**What this task involves:**
Below is some data. Retype exactly the lines starting at the one with "Cup ⚽ (512, 171)" and ending at the one with "[Akademia Łowców Odpadów".

**Data items:**
* * * * * * * * *

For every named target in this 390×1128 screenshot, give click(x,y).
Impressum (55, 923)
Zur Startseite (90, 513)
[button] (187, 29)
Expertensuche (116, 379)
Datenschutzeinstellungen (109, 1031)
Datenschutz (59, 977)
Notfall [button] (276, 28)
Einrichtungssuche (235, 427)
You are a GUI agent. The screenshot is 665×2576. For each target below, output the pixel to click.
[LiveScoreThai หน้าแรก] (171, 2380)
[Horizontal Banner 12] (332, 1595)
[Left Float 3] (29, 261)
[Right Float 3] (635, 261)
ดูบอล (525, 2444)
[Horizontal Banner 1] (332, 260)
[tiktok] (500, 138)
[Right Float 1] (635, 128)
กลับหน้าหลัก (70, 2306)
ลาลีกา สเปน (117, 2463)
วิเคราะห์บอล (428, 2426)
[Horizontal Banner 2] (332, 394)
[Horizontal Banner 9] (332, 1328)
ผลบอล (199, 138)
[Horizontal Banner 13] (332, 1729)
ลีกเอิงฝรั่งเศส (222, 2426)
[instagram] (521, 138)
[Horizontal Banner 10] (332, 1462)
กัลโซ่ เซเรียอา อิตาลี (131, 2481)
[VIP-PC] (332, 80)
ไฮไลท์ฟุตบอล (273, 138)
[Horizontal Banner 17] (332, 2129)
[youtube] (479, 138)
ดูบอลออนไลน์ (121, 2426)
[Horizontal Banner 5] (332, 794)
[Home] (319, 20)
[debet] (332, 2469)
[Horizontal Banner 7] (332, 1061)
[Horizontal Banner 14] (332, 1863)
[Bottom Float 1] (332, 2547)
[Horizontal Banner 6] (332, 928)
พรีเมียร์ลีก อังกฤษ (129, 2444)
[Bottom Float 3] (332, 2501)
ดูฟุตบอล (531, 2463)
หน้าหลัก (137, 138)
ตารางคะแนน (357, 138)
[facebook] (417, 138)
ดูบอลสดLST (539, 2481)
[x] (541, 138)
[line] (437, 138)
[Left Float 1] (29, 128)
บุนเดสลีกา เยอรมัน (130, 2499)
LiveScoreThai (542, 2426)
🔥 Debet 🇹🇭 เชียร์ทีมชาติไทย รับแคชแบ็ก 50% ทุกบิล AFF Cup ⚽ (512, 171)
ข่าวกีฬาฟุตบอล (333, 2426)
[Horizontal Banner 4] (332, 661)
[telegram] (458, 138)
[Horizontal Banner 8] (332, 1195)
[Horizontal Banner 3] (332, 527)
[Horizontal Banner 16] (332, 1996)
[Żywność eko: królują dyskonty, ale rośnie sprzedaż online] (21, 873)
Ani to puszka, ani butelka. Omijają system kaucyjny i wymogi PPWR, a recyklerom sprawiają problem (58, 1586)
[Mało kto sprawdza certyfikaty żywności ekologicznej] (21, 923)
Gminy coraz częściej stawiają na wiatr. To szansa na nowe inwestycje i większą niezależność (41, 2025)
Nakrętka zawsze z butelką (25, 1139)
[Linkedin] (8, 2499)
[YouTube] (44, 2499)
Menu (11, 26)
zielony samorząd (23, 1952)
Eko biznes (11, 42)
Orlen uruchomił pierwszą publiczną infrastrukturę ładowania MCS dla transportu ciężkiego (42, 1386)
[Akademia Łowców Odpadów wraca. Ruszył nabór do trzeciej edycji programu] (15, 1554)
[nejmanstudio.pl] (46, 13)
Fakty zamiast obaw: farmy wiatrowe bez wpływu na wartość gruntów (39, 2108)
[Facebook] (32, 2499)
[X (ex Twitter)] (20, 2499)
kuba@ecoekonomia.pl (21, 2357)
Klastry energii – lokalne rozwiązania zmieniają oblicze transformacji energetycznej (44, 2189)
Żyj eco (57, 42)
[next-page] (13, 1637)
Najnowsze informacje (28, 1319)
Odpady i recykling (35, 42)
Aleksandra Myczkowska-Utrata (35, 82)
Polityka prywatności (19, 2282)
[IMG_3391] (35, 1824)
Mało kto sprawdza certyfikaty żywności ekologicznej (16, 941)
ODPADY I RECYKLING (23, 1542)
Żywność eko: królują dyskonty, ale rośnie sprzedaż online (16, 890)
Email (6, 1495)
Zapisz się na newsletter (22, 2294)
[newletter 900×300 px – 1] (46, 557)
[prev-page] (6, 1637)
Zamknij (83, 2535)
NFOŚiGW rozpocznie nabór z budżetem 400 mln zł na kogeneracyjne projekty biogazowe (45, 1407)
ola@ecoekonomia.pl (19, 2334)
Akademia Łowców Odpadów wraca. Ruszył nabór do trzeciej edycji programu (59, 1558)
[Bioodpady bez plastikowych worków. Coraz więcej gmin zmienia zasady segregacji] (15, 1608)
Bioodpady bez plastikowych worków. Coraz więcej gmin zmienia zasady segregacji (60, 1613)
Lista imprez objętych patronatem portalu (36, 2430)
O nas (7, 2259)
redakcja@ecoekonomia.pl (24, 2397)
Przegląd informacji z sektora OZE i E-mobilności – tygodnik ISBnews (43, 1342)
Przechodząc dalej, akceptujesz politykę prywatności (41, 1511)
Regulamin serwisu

* * * * * * * * *

**Written response:**
🔥 Debet 🇹🇭 เชียร์ทีมชาติไทย รับแคชแบ็ก 50% ทุกบิล AFF Cup ⚽ (512, 171)
ข่าวกีฬาฟุตบอล (333, 2426)
[Horizontal Banner 4] (332, 661)
[telegram] (458, 138)
[Horizontal Banner 8] (332, 1195)
[Horizontal Banner 3] (332, 527)
[Horizontal Banner 16] (332, 1996)
[Żywność eko: królują dyskonty, ale rośnie sprzedaż online] (21, 873)
Ani to puszka, ani butelka. Omijają system kaucyjny i wymogi PPWR, a recyklerom sprawiają problem (58, 1586)
[Mało kto sprawdza certyfikaty żywności ekologicznej] (21, 923)
Gminy coraz częściej stawiają na wiatr. To szansa na nowe inwestycje i większą niezależność (41, 2025)
Nakrętka zawsze z butelką (25, 1139)
[Linkedin] (8, 2499)
[YouTube] (44, 2499)
Menu (11, 26)
zielony samorząd (23, 1952)
Eko biznes (11, 42)
Orlen uruchomił pierwszą publiczną infrastrukturę ładowania MCS dla transportu ciężkiego (42, 1386)
[Akademia Łowców Odpadów wraca. Ruszył nabór do trzeciej edycji programu] (15, 1554)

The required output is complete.